*DOCUMENT SEGMENT:*
Many health data scientists are involved in genetic analyses, where performing a genome-wide association study (GWAS) is a frequent, sometimes daily, occurrence. For popular resources such as the UK Biobank, having 1,000 researchers worldwide each run a GWAS on 100 traits would release 290 tonnes of CO2e into the atmosphere. It would take 1,000 mature trees over 25 years to absorb this amount of CO2. Two hundred and ninety tonnes of CO2e is also approximately equivalent to each of the 1,000 scientists driving 1,000 miles (or 1600 km) in an average European car. Other tools and analyses, such as de novo human genome assembly or molecular dynamics simulations offer similar jarring carbon emissions when used at scale[3].

Now that we have a measurement tool, what can be done? One approach might be to better capture the cost of computation, not just a financial cost but a carbon cost. This could inform the design, selection, and implementation of algorithms as well as which analyses one needs to run. While financial costs are largely disclosed in grants, we would posit that there is a public interest for transparency of carbon emissions: CO2e estimates could be noted in academic publications.

Finally, there are ways for individual health data scientists themselves to limit their carbon impact:

  • Only request the minimum memory you need. Power consumption depends on requested memory, not the actual memory usage. Requesting more memory “to be safe” is common but easily fixable.
  • Test the algorithm or pipeline on small subsets of data. Thus, one may only run a power-hungry analysis once.
  • Optimise the algorithm. Limit the running time, CPU and memory requirements. If using established software, many times this simply involves updating to the most recent version.
  • Favour energy efficient data centers. Many data centres make their power usage effectiveness (PUE) available so that researchers can make informed decisions.

*EXTRACTED RECORDS:*
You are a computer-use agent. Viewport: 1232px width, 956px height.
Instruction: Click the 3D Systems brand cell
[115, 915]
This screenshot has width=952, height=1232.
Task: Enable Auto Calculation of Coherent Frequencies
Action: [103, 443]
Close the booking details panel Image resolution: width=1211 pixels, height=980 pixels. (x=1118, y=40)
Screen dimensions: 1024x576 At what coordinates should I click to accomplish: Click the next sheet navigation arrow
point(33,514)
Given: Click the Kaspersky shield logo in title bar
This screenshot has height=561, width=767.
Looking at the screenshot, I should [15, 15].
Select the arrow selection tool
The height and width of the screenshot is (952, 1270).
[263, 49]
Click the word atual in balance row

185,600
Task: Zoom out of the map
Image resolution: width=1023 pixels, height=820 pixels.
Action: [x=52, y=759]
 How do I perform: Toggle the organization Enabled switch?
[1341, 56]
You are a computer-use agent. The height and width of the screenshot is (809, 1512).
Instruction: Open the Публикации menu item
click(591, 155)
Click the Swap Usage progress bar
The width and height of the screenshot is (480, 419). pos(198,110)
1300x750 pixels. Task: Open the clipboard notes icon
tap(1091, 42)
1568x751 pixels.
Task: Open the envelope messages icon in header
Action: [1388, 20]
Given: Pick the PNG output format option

*DESCRIPTION OF THE TASK:* Reproduce the entire passage above about the carbon cost of computational analyses in health data science, word for word.

*TASK OUTPUT:*
Many health data scientists are involved in genetic analyses, where performing a genome-wide association study (GWAS) is a frequent, sometimes daily, occurrence. For popular resources such as the UK Biobank, having 1,000 researchers worldwide each run a GWAS on 100 traits would release 290 tonnes of CO2e into the atmosphere. It would take 1,000 mature trees over 25 years to absorb this amount of CO2. Two hundred and ninety tonnes of CO2e is also approximately equivalent to each of the 1,000 scientists driving 1,000 miles (or 1600 km) in an average European car. Other tools and analyses, such as de novo human genome assembly or molecular dynamics simulations offer similar jarring carbon emissions when used at scale[3].

Now that we have a measurement tool, what can be done? One approach might be to better capture the cost of computation, not just a financial cost but a carbon cost. This could inform the design, selection, and implementation of algorithms as well as which analyses one needs to run. While financial costs are largely disclosed in grants, we would posit that there is a public interest for transparency of carbon emissions: CO2e estimates could be noted in academic publications.

Finally, there are ways for individual health data scientists themselves to limit their carbon impact:

  • Only request the minimum memory you need. Power consumption depends on requested memory, not the actual memory usage. Requesting more memory “to be safe” is common but easily fixable.
  • Test the algorithm or pipeline on small subsets of data. Thus, one may only run a power-hungry analysis once.
  • Optimise the algorithm. Limit the running time, CPU and memory requirements. If using established software, many times this simply involves updating to the most recent version.
  • Favour energy efficient data centers. Many data centres make their power usage effectiveness (PUE) available so that researchers can make informed decisions.